Gustavo Dessal
“The answer, my friend, is blowing in the wind”, cantó una vez Bob Dylan, y esa canción seguirá por siempre flotando en el espacio de la memoria colectiva.
Alguien tuvo la amabilidad de hacerme llegar una noticia que desconocía. En 2011, tras el tsunami que arrasó el norte del Japón, el pequeño pueblo de Otsuchi perdió casi la totalidad de sus dos mil habitantes. Pero poco antes de la tragedia, el señor Itaru Susaki, que vivía allí, atravesaba el duelo por la muerte de un ser querido. Tuvo entonces la ocurrencia de instalar en lo alto de una colina, habitualmente azotada por fuertes vientos, una cabina telefónica en la que depositó un clásico teléfono negro, sin conexión alguna, para hablar con los muertos. El señor Susaki, por lo que se desprende de la noticia, parecía estar en lo que vulgarmente llamamos su sano juicio, es decir, que estaba convencido de que las palabras a veces pueden tocar lo real. Su idea era que a través del viento podía hablar con los muertos, lo cual no difiere mucho de lo que cualquier creyente hace de vez en cuando, incluso los que no profesan religión oficial alguna, o los que a través de alguna plataforma de internet hacen algo semejante mediante sistemas mucho más sofisticados. Me apresuro a corregirme: esta última opción es muy distinta. Las plataformas que cada vez se perfeccionan más y son capaces de crear un asombroso avatar de alguien que ha muerto, de manera que sus deudos puedan “conversar” con él, “verlo” y escuchar sus respuestas, tal vez den consuelo a mucha gente. No pongo eso en cuestión, porque el psicoanálisis es, entre otras cosas, un antídoto bastante eficaz contra la humana tendencia al juicio moral. Es probable que la Inteligencia Artificial aplicada a reencontrarse con los muertos cumpla una función nada desdeñable. Yo mismo no me atrevería a anticipar lo que podría sentir si se me ocurriese entrar en esa experiencia. Pero la invención del señor Susaki es algo por completo diferente. Desde entonces, lo que comenzó siendo una idea personal, se transformó en un lugar donde acuden los que han perdido a las personas que amaron, gente que no espera que del otro lado del teléfono suene una voz digitalizada y les responda. Ellos saben que el viento transporta las palabras y que, a diferencia de Internet, quedan alojadas en el sentir poético de cada uno.

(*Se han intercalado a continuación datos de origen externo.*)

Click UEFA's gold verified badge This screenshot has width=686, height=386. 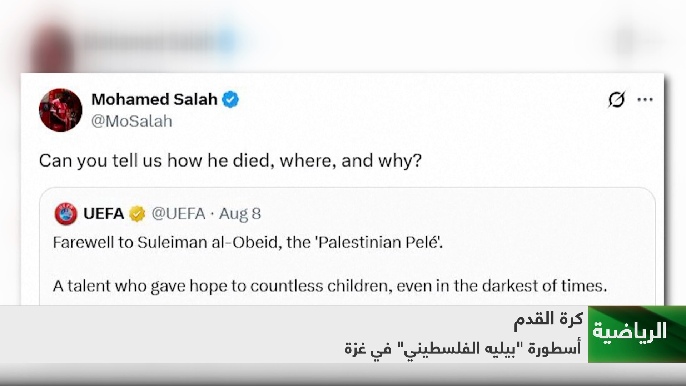138,214
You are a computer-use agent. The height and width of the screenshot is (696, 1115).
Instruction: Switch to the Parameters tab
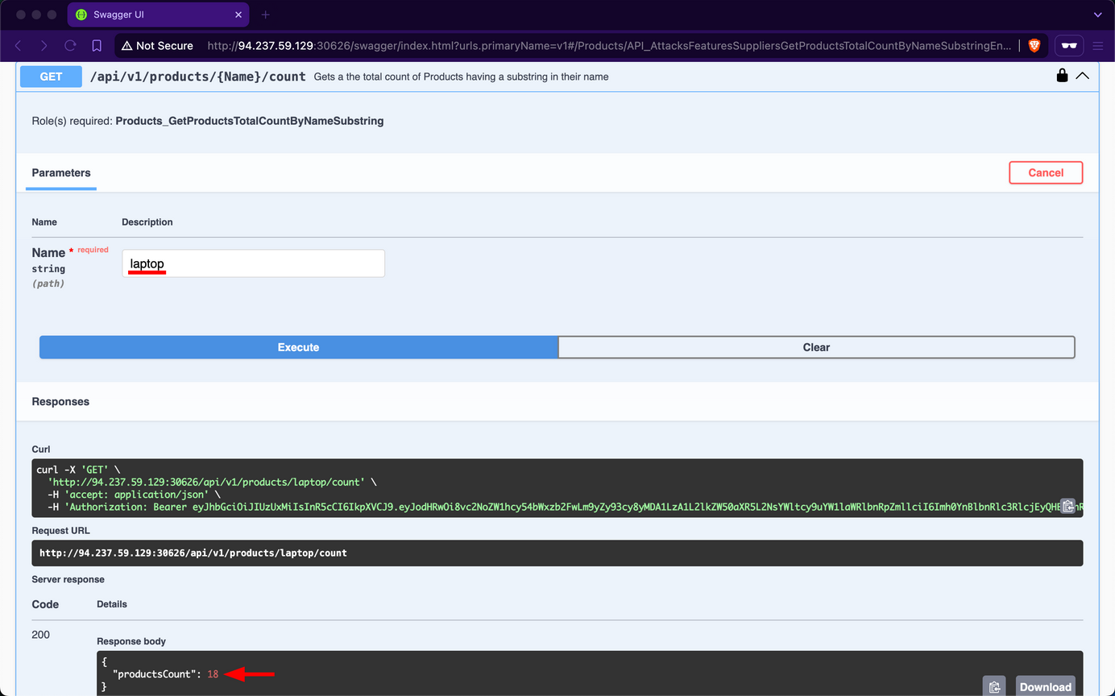pos(60,172)
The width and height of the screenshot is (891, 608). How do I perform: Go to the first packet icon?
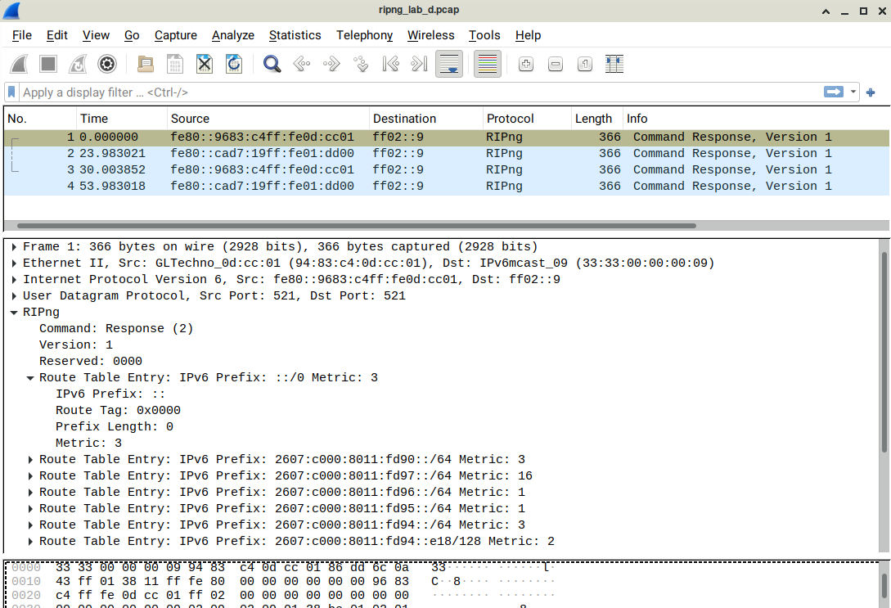390,64
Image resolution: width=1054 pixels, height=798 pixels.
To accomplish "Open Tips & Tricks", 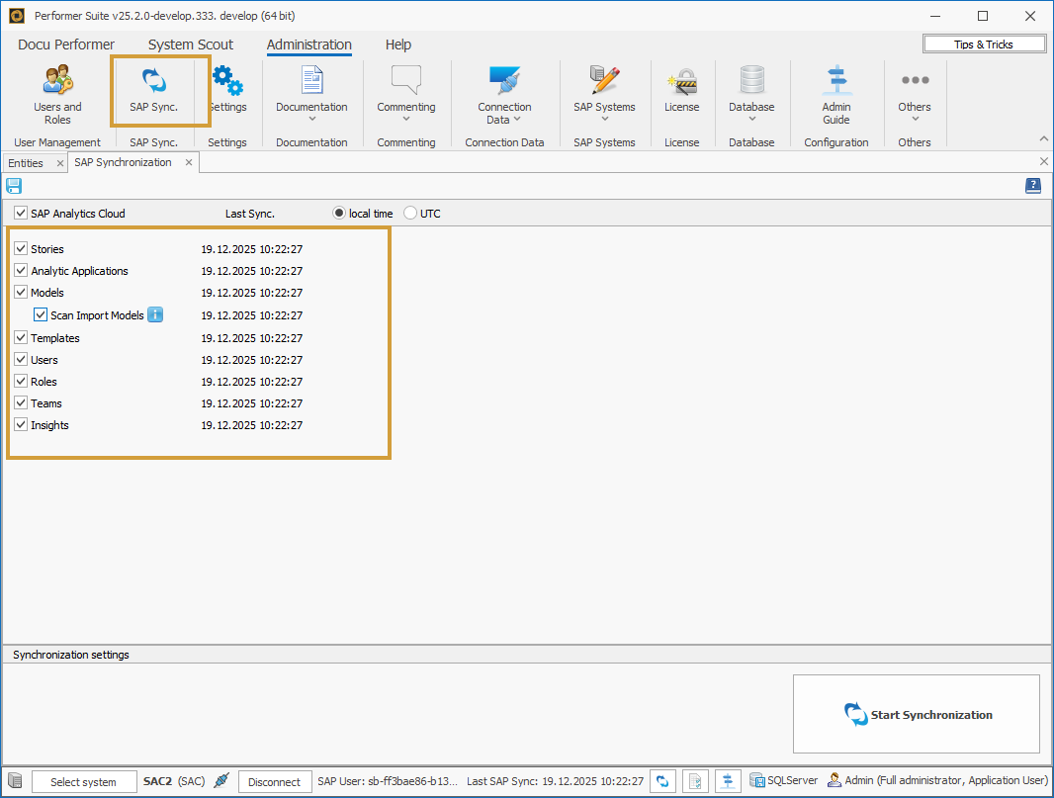I will 984,44.
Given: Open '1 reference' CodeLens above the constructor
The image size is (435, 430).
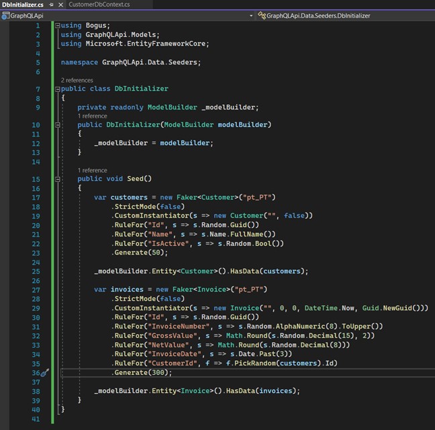Looking at the screenshot, I should (x=92, y=116).
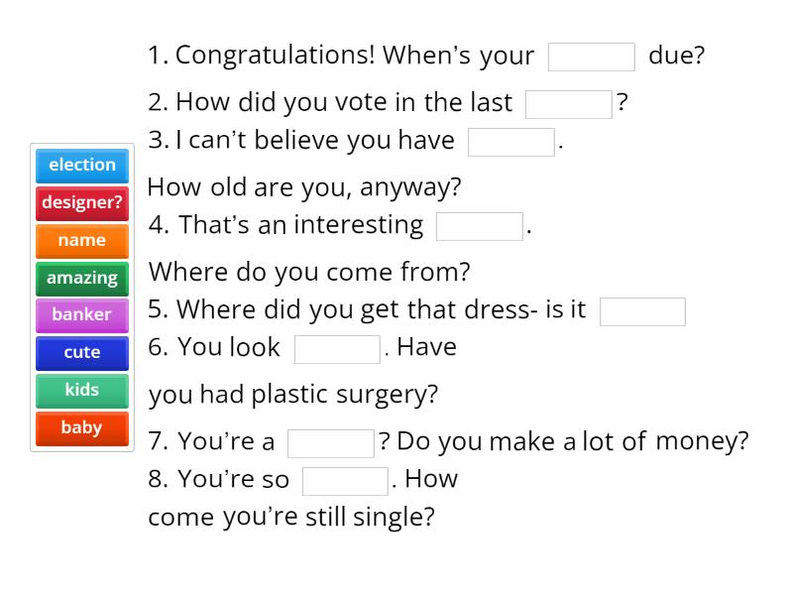Click the question 1 congratulations sentence
The height and width of the screenshot is (595, 793).
click(342, 56)
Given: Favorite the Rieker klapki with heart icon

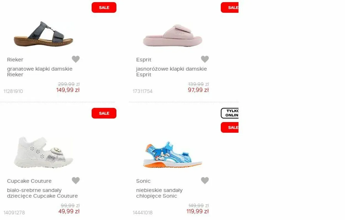Looking at the screenshot, I should pyautogui.click(x=76, y=59).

Los ejemplos de las conversaciones a través del teléfono mágico del señor Susaki son tan conmovedores que me resulta muy difícil leerlos y no identificarme con el dolor. Siempre dejo muy clara mi posición respecto de las tecnologías, sus alcances, sus beneficios, sus límites actuales y también sus posibles consecuencias infames. Pero pienso que todavía quedan algunos ámbitos de la existencia en los que el exceso de realismo técnico se convierte en algo mucho más que artificial: se vuelve un forzamiento que pretende arrebatarnos el dolor, porque el dolor es aquello que el discurso actual condena cada vez más, hasta el extremo de declararlo inadmisible.
En cambio el invento del señor Susaki no está hecho para borrar el dolor, ni forma parte de la esclavitud consistente en imponer la búsqueda de la felicidad como una de las mayores explotaciones a las que los seres humanos estamos expuestos. El teléfono para hablar a través del viento tiene la ventaja de conservar el registro del dolor, que es indispensable para que en cada uno de nosotros sobreviva algo de la perecedera belleza de la vida. Tampoco querría inducir a una idealización del dolor. Para eso se construyó pieza a pieza el catolicismo, para que el dolor nos acompañe sin descanso, como masoquismo moral y condena por el solo hecho de existir. El invento del señor Susaki sirve para que de verdad podamos hablar con los muertos. Hablar de verdad con los muertos, tal como yo lo imagino, es haber comprendido que las palabras poseen un misterio único e indescifrable. El misterio que nace en la lengua, se vuelve polizón en el habla, y se lanza a volar impulsado por el soplo de la vida. En el fondo, en aquel lugar que llamamos inconsciente, que es el lugar donde se escribe el poema singular de cada criatura humana, una pequeña dicha se pone en movimiento. Es la pequeña dicha de decir, de decir incluso más allá o más acá de cualquier significado.
Y que esa dicha de lo dicho se esparza por el viento, resistiendo el olvido.